■ WORK TO BE COMPLETED: Could you echo the data between the line holding "585x776 pixels." and the line holding "Action: (52, 628)", inclusive, leaving the pictures out?

■ MATERIAL SHOWN:
.....

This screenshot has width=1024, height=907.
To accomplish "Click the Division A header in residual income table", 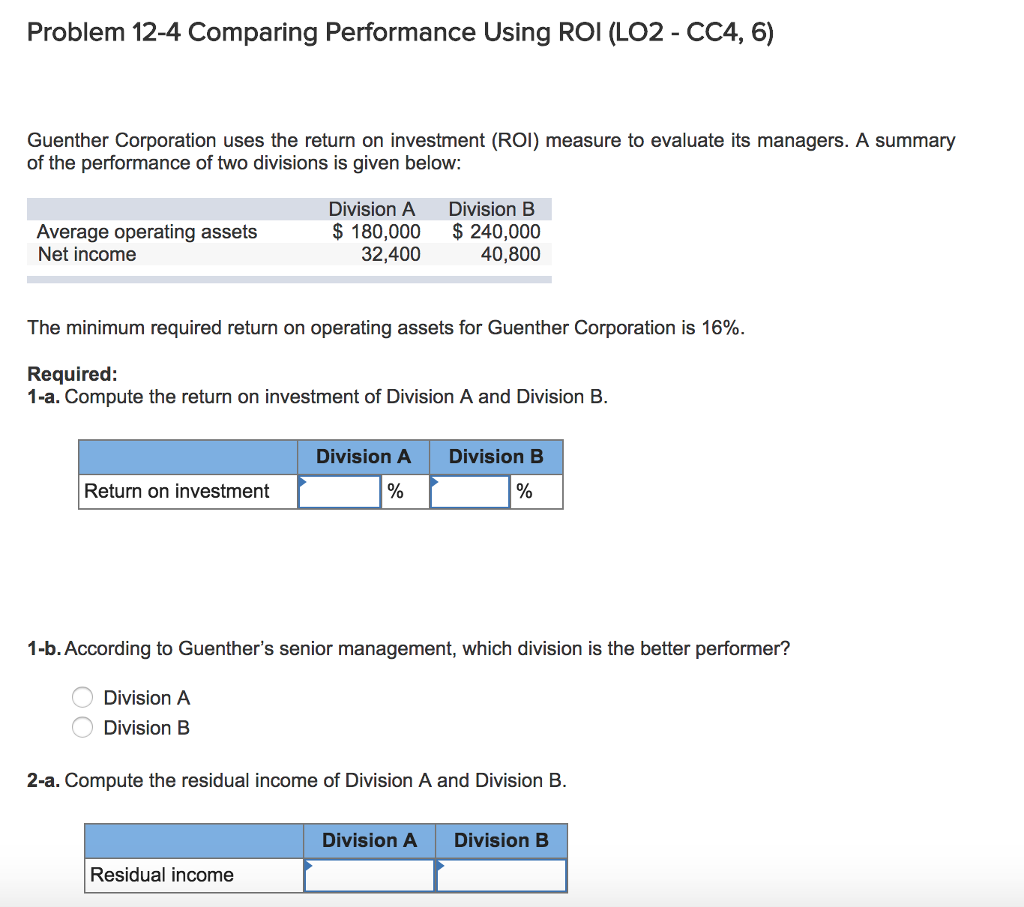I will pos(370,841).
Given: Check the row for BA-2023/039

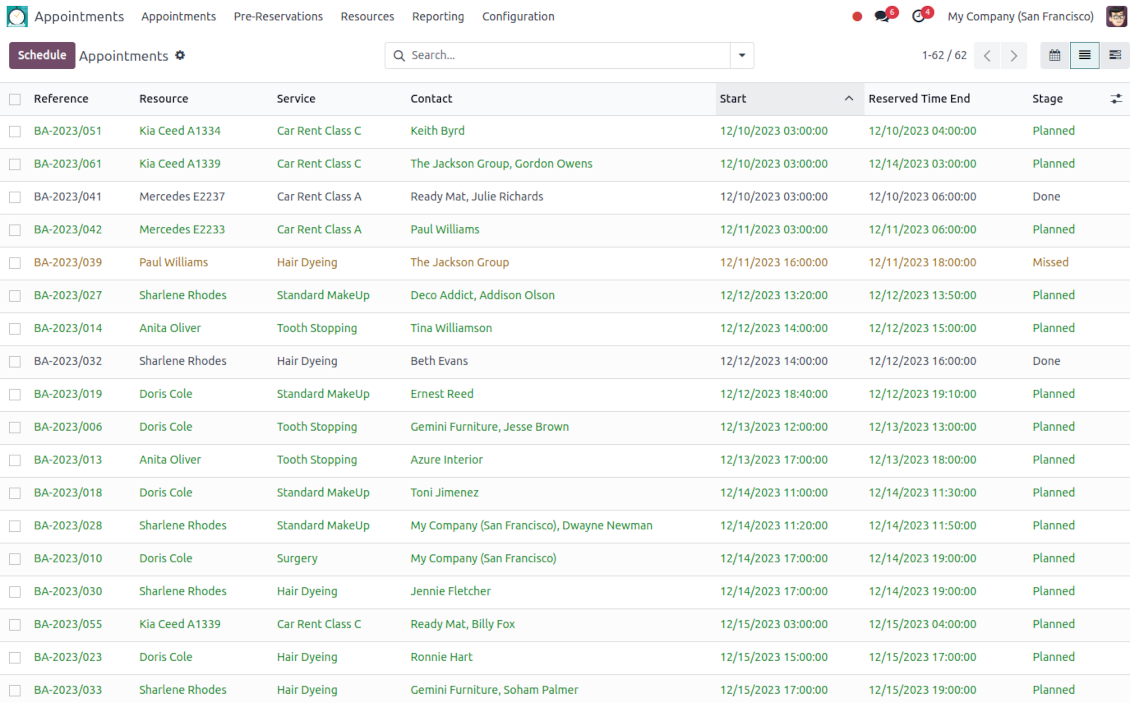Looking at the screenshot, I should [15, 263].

.....

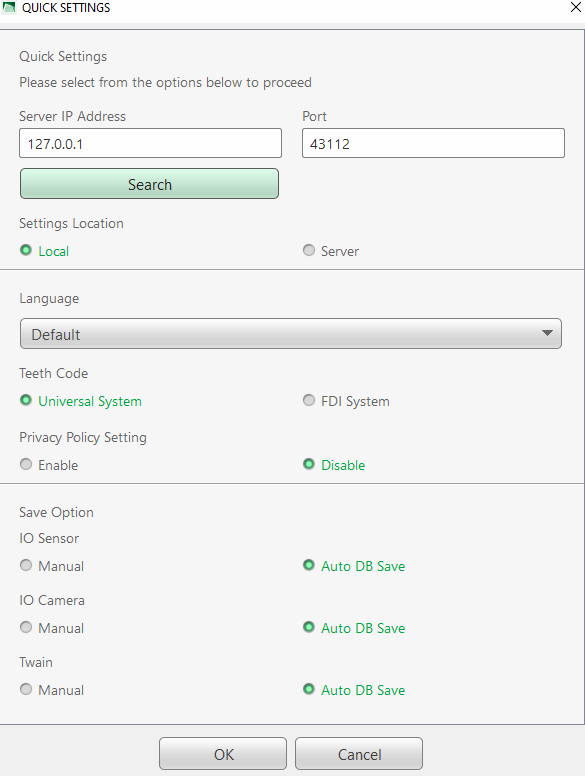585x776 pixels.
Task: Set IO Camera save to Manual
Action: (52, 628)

.....

■ ANSWER TO THE TASK:
585x776 pixels.
Task: Set IO Camera save to Manual
Action: (52, 628)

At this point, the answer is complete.